'Numerical Differentiation' how to compute for the round off error for a 4 point formula from Brian Bradie -Friendly introduction to numerical analysis---- numerical differentiation exercise 
$$
f'(x_0)=\frac{-2f(x-0-3h)+9f(x_0-2h)-18f(x_0-h)+11f(x_0)}{6h}+\frac14h^3f^{(4)}(\xi)
$$
The image shows an example problem that asks to calculate the error bound (totalerror) of a 4 point formula    #15 chap6.3. 
I know that 
total error = maximumroundofferror + truncationerror

the truncation error is given but how does one compute the roundoff error ? 
What is the general methodology for solving for  roundoff error for 3 point formulas, 4 point formulas, and 5 point formulas

It is fairly straightforward for a two point formula but I cannot translate how to do it for this problem and similar ones
i.e. if have $f '(x_o) = \dfrac{f(x_o+h)-f(x_o-h)}{2h}$ and want to find the total error, I do :


*

*a ) let $\tilde f(x_o + h) = fl(f(x_o+h))$, $\tilde f(x0-h)=fl(f(xo-h)$

*b ) let rounding errors be $\epsilon_1$ and $\epsilon_2$ as in
 $$
 f(x_o+h) - \tilde f(x_o+h) = ϵ_1
 \\
 f(x_o-h) - \tilde f(x_o-h) = ϵ_2
 $$

*c ) then 
$$
  f '(x_o) = \frac{[\tilde f(x_o+h) + ϵ_1] - [\tilde f(x_o-h)+ϵ_2]}{2h}
          = (\tilde f(x_o+h) - \tilde f(x_o-h))/2h + (ϵ_1-ϵ_2)/2h
$$
since roundoff errors are bounded by machine error epsilon then $|ϵ_1|\le ϵ$ and $|ϵ_2|\le ϵ$ 
hence
$$
|f'(x_o) - (\tilde f(x_o+h)-\tilde f(x_o-h))/2h| \le ϵ/h
$$
I am trying to get this same result for the formula in the image but having trouble
please excuse this non formatting as I am a new user and don't have enough points to plug in image of my formatted work. 
Any help would be greatly appreciated or a point in the right direction 
 A: The exercise seems to want you to do something similar to what you did with $\epsilon_1$ and $\epsilon_2,$ except that since the function is now being evaluated four times instead of two you could use $\epsilon_3$ for the error of the third evaluation and $\epsilon_4$ for the error of the fourth evaluation.
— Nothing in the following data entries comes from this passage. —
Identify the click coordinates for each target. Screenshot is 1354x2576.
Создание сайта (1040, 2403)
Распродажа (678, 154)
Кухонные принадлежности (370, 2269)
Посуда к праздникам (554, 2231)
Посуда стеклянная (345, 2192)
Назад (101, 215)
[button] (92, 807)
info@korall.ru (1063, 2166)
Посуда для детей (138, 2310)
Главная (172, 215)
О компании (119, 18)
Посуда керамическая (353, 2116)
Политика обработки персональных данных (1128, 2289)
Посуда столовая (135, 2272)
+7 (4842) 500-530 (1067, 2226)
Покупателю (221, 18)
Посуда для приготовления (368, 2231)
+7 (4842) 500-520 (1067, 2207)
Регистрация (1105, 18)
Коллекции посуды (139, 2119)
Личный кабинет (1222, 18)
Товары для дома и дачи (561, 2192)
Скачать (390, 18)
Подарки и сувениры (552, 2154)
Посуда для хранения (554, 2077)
Four errors combine in much the same way as two, that is, you take the absolute value of each contribution to the total error 
(for example, $-2\epsilon_1$ becomes $2\lvert\epsilon_1\rvert$)
and then substitute $\epsilon$ for $\lvert\epsilon_i\rvert.$

The following is not really part of the answer, but more like an extended comment:
The question in the book seems a little bit misleading, because in the first part it describes $\epsilon$ as a bound on error, not a bound on relative error, whereas in the second part it sets $\epsilon$ to the "machine epsilon"  of an IEEE-754 single-precision number, which introduces a relative error in any calculations whose results are written to IEEE-754 single-precision numbers.
Also, as LutzL points out, the error introduced into the output values of such functions by the machine epsilon is not always just the machine epsilon  itself, but often is some multiple of machine epsilon as the error accumulates over several internal calculations. 
Because both the $\epsilon$ in your formulas and "machine epsilon" invoke the word "epsilon," one could easily assume they are the same thing, but they are not.
In other words, the book seems to be trying to give the impression that it is teaching you how to control floating-point errors in a computer, but it is applying the methods incorrectly for that particular application.
A: The short and sometimes wrong answer is that each function evaluation gives a random error of size $L|f(x_0)|ϵ$, where $L$ is the number of floating point operations in the evaluation of $f$. For the differentiation formula the floating point noise thus sums up to a worst case of size $$\frac{40L|f(x_0)|ϵ}{6h}=\frac{20L|f(x_0)|ϵ}{3h}.$$
This estimate is invalid if critical cancelation takes place during the evaluation of $f$, such as is the case in the evaluation of polynomials close to their roots. Then you would have to replace $f$ by $\bar f$ where each constant is replaced by its absolute value and each subtraction by the addition of same terms.